SHORT PROBLEM 1
According to the steps for simulating a network problem, how long should you wait after applying the access list on maple?

TEXT PROVIDED
═══
Step 1B: simulate a network problem

Overview of Step 1B

Using:

  • On maple (lab subnet router), do:
    conf t
      ip access-list standard gst-4083-eg-adm-6
        deny 152.54.0.0 0.0.255.255
        permit any
      exit
      int gi 0/1.829
        ip access-group gst-4083-eg-adm-6 out
      exit
    exit
    
  • Wait 5 minutes
  • Attempt to SSH to bbn-hn.exogeni.gpolab.bbn.com:
    ssh bbn-hn.exogeni.gpolab.bbn.com
    
  • If SSH is successful, attempt to sudo on bbn-hn:
    sudo -v
    
  • Browse to https://bbn-hn.exogeni.net/rack_bbn/ and attempt to login to nagios
  • If successful, enumerate any errors currently outstanding in rack nagios
  • Browse to http://monitor.gpolab.bbn.com/nagios/cgi-bin/status.cgi?hostgroup=all&style=detail&sorttype=2&sortoption=3 and ensure that GPO nagios is available
  • If successful, enumerate any exogeni-relevant errors currently outstanding in GPO nagios
  • Run omni getversion and listresources against the BBN rack ORCA AM:
    omni -a https://bbn-hn.exogeni.gpolab.bbn.com:11443/orca/xmlrpc getversion
    omni -a https://bbn-hn.exogeni.gpolab.bbn.com:11443/orca/xmlrpc listresources
    
  • Run omni getversion and listresources against the BBN rack FOAM AM:
    omni -a https://bbn-hn.exogeni.gpolab.bbn.com:3626/foam/gapi/1 getversion
    omni -a https://bbn-hn.exogeni.gpolab.bbn.com:3626/foam/gapi/1 listresources
    
  • Look at http://monitor.gpolab.bbn.com/connectivity/campus.html to see the status of the connection from argos to exogeni-vlan1750.bbn.dataplane.geni.net

Verify:

  • Site admins should be able to login to bbn-hn and perform sudo operations
  • Rack nagios should be available (though it may show some errors based on the disconnection, obviously)
═══
[Entries on locating words and elements]
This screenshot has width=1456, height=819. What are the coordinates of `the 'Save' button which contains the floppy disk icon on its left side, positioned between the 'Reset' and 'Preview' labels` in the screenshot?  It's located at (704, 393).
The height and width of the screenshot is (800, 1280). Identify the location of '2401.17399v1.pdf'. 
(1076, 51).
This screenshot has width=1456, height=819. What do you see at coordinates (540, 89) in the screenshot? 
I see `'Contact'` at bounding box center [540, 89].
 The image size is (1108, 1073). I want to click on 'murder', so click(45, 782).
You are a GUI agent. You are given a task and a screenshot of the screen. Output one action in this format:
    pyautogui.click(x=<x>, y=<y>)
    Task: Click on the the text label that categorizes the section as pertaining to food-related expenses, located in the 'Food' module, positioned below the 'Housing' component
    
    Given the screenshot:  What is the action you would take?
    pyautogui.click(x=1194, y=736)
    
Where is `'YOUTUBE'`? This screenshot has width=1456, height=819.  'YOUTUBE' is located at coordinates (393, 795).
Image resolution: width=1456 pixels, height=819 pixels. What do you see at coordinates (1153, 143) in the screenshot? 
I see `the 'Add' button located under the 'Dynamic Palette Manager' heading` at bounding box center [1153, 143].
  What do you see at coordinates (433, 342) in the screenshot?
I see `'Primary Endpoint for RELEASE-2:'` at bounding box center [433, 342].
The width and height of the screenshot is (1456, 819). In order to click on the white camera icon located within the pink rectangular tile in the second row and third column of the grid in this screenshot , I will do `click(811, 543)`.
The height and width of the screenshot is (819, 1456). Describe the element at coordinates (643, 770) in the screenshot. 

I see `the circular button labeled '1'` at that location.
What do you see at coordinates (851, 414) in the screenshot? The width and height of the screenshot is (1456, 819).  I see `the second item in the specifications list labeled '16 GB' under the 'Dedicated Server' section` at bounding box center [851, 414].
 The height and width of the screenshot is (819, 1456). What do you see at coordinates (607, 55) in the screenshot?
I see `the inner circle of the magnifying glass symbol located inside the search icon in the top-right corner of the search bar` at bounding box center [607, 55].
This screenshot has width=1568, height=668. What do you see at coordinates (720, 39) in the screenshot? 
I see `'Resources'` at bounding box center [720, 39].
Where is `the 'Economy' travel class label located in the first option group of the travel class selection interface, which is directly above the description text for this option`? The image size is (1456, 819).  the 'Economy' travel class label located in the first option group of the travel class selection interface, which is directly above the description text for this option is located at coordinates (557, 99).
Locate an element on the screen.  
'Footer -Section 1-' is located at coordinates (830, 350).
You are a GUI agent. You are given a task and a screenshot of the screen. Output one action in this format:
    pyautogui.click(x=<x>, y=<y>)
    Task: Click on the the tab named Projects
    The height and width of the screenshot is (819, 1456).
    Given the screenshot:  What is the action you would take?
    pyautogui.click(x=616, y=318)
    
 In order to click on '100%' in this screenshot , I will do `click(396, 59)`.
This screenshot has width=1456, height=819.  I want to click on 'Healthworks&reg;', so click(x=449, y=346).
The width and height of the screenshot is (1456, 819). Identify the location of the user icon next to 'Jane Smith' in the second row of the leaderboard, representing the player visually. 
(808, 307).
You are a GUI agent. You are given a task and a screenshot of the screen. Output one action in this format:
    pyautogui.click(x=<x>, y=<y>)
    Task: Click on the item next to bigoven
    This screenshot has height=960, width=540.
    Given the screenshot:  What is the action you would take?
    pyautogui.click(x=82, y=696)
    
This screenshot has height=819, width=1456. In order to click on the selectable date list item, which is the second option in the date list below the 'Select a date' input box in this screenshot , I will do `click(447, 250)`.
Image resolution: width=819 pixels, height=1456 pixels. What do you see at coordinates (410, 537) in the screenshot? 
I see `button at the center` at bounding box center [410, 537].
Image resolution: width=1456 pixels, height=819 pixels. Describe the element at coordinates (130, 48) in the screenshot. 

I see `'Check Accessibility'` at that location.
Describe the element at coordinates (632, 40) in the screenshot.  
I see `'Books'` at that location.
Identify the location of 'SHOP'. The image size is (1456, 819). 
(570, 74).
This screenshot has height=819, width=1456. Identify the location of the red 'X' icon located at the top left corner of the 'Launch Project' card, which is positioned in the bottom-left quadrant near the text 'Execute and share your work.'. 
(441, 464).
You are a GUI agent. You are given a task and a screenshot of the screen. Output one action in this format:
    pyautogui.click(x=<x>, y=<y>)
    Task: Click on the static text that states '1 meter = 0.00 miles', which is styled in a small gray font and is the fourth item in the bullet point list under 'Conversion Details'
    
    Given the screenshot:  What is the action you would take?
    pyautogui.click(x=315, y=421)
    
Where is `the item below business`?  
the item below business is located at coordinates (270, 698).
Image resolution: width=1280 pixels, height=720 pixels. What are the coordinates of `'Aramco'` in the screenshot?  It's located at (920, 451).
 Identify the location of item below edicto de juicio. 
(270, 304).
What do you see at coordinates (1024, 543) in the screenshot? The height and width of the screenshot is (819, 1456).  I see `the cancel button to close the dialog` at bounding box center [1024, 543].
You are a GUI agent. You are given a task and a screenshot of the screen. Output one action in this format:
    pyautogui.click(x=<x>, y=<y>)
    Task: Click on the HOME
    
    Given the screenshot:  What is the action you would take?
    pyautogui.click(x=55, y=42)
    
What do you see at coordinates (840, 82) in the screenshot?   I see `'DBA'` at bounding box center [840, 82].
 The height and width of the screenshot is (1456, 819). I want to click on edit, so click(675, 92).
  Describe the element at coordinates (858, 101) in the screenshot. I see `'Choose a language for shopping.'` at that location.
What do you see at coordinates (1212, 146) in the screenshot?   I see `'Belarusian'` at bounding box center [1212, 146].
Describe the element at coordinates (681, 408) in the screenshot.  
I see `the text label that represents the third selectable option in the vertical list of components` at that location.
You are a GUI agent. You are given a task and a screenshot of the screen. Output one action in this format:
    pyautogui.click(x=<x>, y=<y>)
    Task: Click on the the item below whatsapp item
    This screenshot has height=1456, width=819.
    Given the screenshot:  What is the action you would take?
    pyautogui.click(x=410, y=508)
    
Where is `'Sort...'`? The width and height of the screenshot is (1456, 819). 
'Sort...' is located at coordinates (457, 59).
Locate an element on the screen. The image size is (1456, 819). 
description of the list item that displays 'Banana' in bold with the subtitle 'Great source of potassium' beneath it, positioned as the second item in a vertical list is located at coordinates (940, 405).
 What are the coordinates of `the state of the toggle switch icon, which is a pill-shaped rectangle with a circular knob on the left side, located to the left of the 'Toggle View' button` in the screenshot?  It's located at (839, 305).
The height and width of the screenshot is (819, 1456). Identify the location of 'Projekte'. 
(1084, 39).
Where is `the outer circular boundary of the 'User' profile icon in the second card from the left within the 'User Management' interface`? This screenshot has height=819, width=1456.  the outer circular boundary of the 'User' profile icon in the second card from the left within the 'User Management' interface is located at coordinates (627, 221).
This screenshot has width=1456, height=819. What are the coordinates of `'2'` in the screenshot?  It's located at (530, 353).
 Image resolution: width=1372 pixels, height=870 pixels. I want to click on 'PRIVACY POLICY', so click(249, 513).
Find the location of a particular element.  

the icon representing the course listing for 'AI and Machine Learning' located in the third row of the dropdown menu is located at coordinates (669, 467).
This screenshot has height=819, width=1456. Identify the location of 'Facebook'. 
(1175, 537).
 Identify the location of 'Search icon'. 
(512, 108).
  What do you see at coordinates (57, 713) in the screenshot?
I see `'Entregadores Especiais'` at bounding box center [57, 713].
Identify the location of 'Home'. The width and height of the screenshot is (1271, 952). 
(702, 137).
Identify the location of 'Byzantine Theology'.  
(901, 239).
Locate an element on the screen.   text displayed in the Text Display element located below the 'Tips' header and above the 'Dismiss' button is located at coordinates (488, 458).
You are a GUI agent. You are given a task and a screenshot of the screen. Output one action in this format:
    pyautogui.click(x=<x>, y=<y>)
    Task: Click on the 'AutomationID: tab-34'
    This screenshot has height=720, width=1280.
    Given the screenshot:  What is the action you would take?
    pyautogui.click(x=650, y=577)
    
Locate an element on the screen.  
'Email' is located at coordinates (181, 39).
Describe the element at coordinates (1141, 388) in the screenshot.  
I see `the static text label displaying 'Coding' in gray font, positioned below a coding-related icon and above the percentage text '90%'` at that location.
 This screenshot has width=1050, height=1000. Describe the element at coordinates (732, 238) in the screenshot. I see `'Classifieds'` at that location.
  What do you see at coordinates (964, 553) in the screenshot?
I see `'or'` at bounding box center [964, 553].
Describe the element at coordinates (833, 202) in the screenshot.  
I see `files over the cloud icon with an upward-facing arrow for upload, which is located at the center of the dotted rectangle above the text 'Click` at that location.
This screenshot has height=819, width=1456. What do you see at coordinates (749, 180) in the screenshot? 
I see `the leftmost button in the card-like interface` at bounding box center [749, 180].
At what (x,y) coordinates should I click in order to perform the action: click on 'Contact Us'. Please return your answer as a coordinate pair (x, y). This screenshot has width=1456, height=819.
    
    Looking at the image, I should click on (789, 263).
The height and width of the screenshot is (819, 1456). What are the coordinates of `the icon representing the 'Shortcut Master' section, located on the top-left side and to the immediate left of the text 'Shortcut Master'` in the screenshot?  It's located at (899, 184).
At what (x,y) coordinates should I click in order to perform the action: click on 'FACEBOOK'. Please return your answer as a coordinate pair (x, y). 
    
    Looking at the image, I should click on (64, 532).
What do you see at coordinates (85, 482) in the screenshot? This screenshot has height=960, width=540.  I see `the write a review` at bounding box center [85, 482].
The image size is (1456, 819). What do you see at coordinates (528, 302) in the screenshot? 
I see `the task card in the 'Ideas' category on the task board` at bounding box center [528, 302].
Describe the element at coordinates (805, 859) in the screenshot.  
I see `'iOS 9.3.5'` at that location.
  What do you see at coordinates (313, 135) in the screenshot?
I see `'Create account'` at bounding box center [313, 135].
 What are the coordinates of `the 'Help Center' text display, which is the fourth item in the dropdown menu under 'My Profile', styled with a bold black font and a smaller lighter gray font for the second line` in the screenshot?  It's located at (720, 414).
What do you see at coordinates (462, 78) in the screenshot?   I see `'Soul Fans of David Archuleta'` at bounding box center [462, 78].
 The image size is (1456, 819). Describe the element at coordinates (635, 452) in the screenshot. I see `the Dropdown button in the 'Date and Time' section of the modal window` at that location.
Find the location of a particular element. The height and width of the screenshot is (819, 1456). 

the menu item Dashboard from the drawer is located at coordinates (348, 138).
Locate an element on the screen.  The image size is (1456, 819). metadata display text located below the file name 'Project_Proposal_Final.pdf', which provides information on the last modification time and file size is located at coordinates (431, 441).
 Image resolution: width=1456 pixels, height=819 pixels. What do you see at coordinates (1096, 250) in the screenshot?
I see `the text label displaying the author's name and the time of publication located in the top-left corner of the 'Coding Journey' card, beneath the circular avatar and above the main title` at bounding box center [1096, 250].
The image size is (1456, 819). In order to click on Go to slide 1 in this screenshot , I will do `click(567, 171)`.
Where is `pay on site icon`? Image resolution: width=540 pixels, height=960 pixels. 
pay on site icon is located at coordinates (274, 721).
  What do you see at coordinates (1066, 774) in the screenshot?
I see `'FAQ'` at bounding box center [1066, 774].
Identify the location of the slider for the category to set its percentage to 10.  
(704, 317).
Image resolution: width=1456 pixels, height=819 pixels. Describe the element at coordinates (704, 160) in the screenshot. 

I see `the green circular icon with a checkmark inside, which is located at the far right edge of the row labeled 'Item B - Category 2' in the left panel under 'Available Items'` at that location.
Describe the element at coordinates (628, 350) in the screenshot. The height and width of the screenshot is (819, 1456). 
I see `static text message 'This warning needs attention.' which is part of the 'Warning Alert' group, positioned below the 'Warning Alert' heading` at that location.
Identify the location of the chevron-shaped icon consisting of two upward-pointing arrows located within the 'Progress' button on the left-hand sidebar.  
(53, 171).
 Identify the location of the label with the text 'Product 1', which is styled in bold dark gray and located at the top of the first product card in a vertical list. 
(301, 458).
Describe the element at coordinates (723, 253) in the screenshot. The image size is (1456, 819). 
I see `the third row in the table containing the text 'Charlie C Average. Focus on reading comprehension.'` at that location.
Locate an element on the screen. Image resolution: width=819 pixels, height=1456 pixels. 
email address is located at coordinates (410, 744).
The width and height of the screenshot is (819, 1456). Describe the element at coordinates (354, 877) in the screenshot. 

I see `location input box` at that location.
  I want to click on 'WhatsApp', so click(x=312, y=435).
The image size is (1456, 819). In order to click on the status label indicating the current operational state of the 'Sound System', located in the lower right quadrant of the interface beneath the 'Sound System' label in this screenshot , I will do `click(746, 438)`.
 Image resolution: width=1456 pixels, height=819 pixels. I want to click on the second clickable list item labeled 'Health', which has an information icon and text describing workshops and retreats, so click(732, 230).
═══
SHORT PROBLEM 2
Please print the lines of the entries from the line containing "pixels, height=960 pixels." through the line containing "(704, 317).", inclusive.

FULL ANSWER 1
5 minutes.

FULL ANSWER 2
Where is `pay on site icon`? Image resolution: width=540 pixels, height=960 pixels. 
pay on site icon is located at coordinates (274, 721).
  What do you see at coordinates (1066, 774) in the screenshot?
I see `'FAQ'` at bounding box center [1066, 774].
Identify the location of the slider for the category to set its percentage to 10.  
(704, 317).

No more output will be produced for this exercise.